Who could stand seeing the small naked truths
of each day? Strikeouts recorded
for the registry. Errors lined up like Indians.
It's enough to give the blues the blues.
That's why these lines about baseball's green diagonal
haunt my straight ahead, presumably normal, life.
Part of me yearns for the precision of knowing
how I've done at the end of the day. But
another part is afraid to see what I'll see,
without a chance to tell my side of the story.
I guess what I want are extra innings but that
is not in the scorecard or on my field of dreams.
I haven't sent this one out as yet because I may want to fuss with a line or two, but that's not the point.

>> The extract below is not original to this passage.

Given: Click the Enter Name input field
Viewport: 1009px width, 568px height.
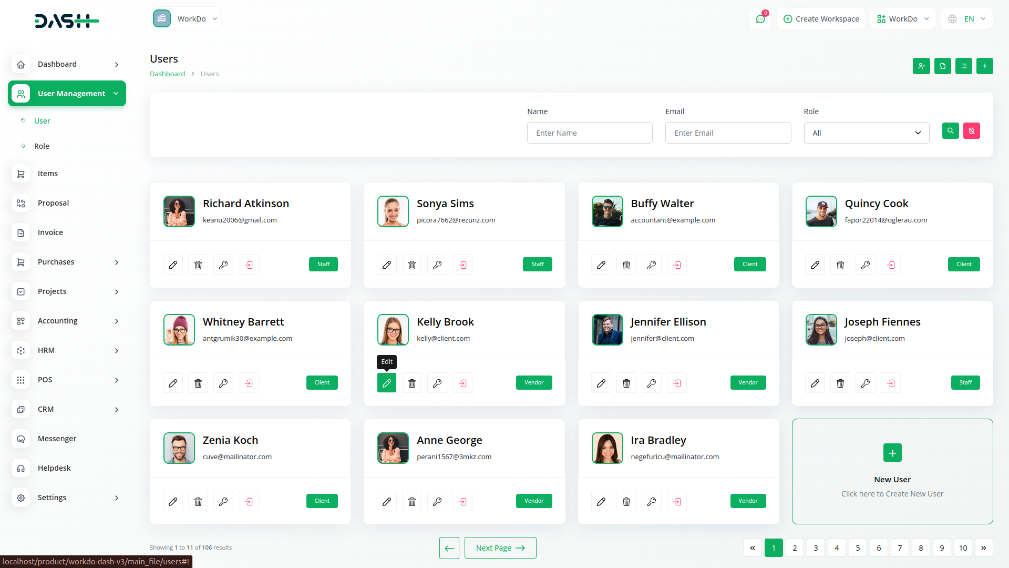Looking at the screenshot, I should 589,133.
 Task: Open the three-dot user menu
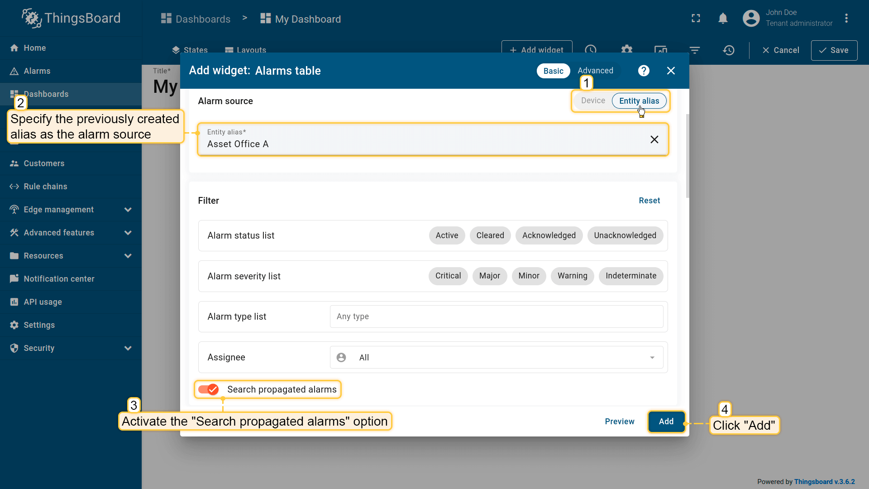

I'm pleased with what I got down on paper while the faculty geared up for yet another round of discussions about whether or not to we need, really need, a merit system.
By now you have a pretty good idea about how my modest experiment will work. At the end of the semester, I'll dutifully tally up what I've produced--the pieces that managed to find their way into print, along with those that may have tickled my heart or funny bone but that, alas, fell on unaccepting eyes. I plan to share this information with my dean, and possibly with other folks as well. Why so? Because I figure that what I stumbled into will confirm what many others already suspect--namely, that if faculty members had more time to actually do things, more would get done.
I can imagine the painful look my dean will give me. His job, after all, depends on chairing meetings--and that's what my experiment is out to scuttle. He may have even think (heaven forbid!) that I was out to get..., well, him. I'm not, but I'm also convinced that nobody, including the dean, would be unhappy if the college had fewer meetings. And if the result turned out to be more "productivity" all around, so much the better--even for folks (I count myself among them) who think that the word should always be surrounded by sneer quotes and given the fish eye it richly deserves.
For me, it's more important that I managed to finish what I wanted to say on this subject in the two hours that my department spent, a week after organizing itself, to talk about (what else?) evaluating our curriculum. Next week, I'm told, I will have at least two or three more chances to move my little experiment along. I can't wait.
Sanford Pinsker is Shadek Professor of Humanities at Franklin & Marshall College.
The Irascible Professor comments: Meetings are the bane of a faculty member's life. We forever complain about having to attend them. However, we shudder to imagine what the academy would be like without some form of restraint on the administrata. And, given the wall-to-wall coverage of war, anthrax, and terrorism that has dominated the media for the last few weeks, a good old-fashioned scandal might be a welcome relief.